### REQUIRED TASK
Please reproduce, word for word, the lines from the one holding "Describe the element" through the last line below, inclusive, leaving the pictures out of your answer.

### DATASET EXTRACT
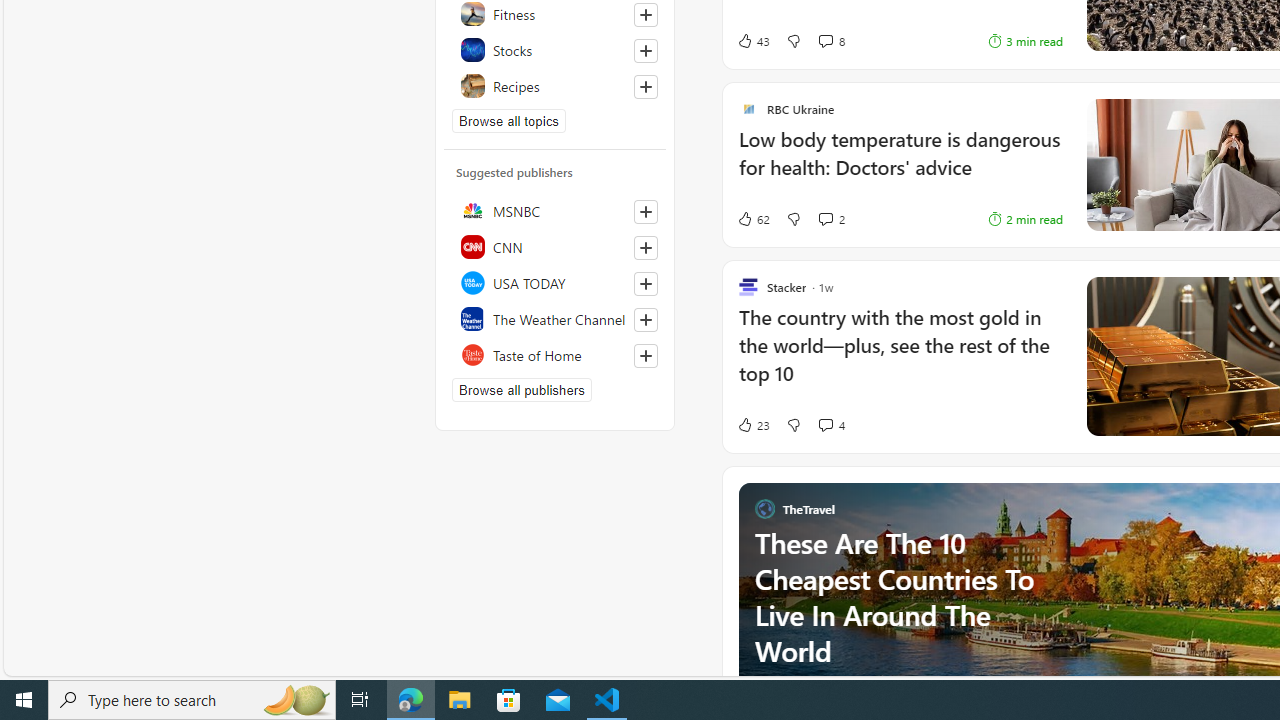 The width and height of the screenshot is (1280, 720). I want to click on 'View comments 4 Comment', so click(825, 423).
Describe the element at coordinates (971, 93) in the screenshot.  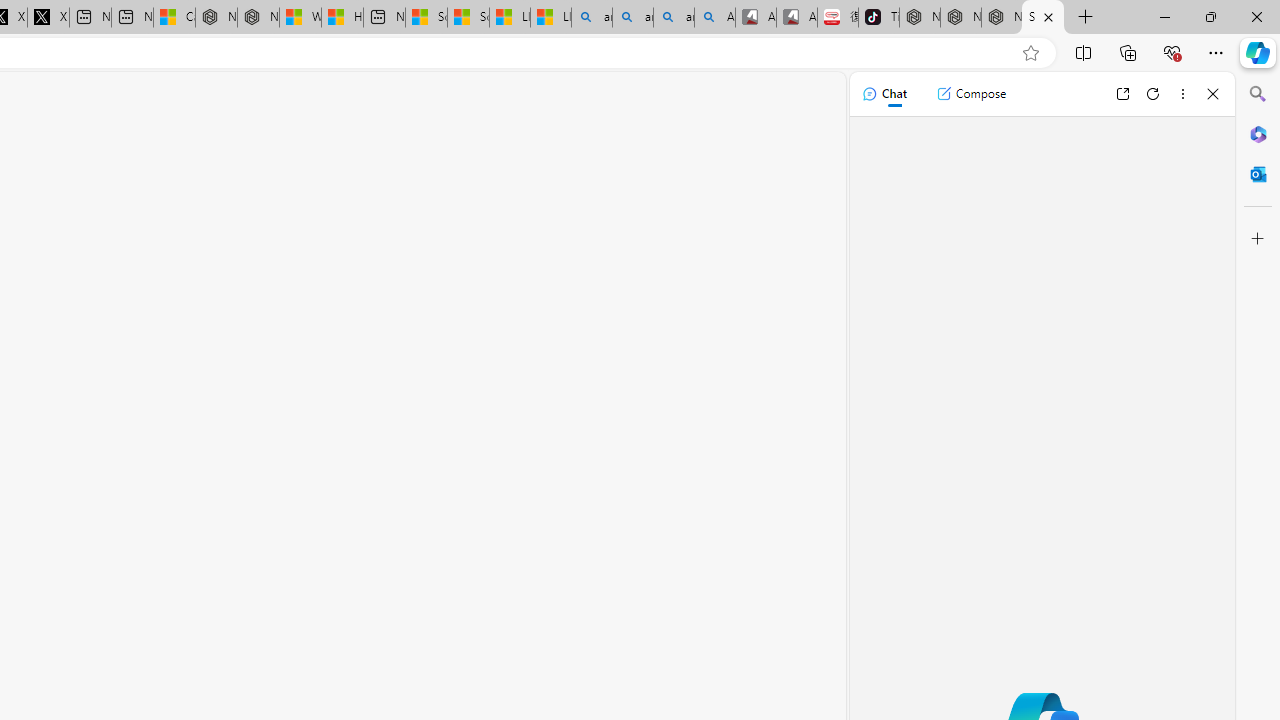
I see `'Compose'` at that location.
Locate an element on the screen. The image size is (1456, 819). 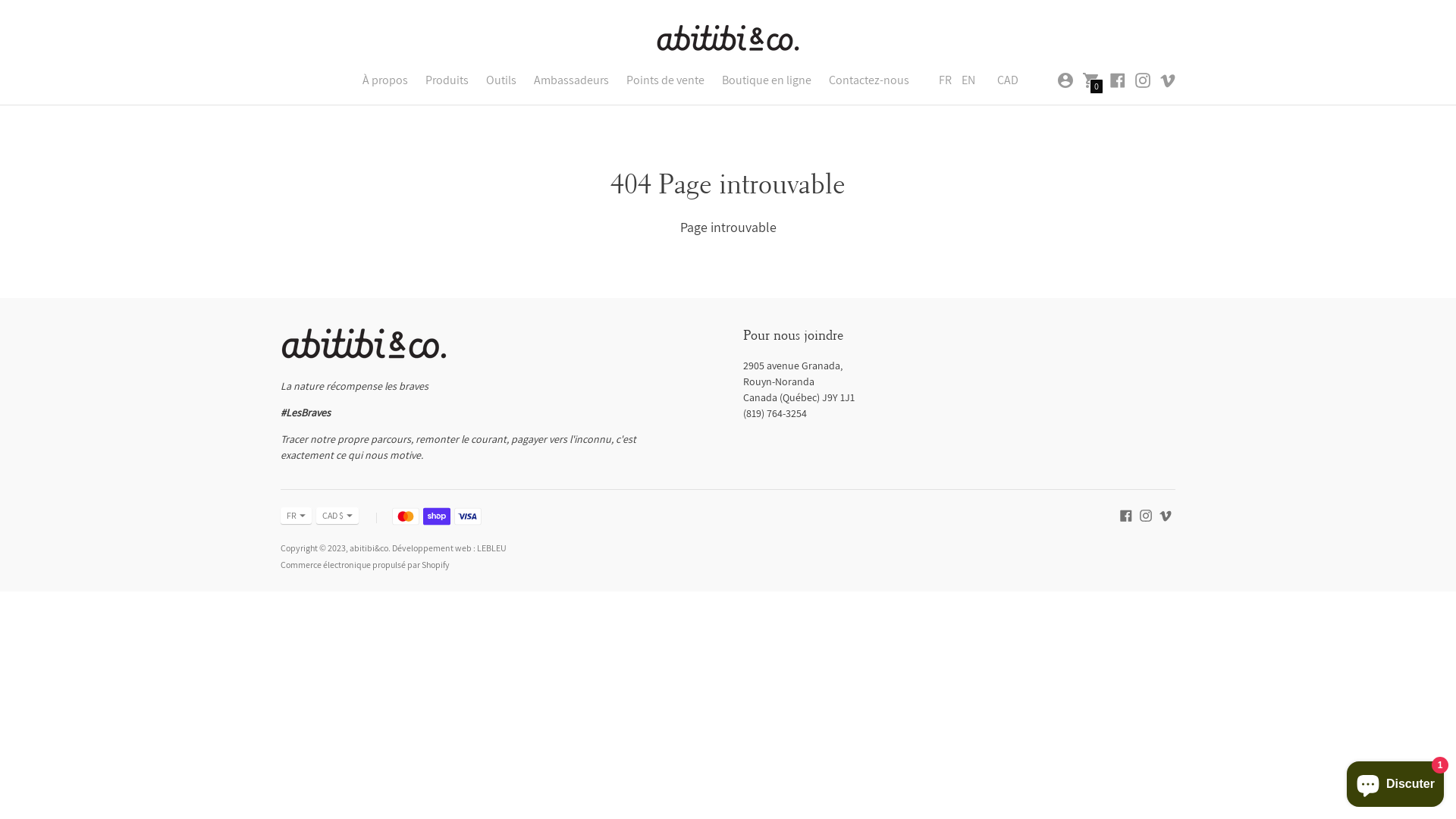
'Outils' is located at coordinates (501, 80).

### RESULT OF THE TASK
Describe the element at coordinates (971, 93) in the screenshot.  
I see `'Compose'` at that location.
Locate an element on the screen. The image size is (1456, 819). 
'Outils' is located at coordinates (501, 80).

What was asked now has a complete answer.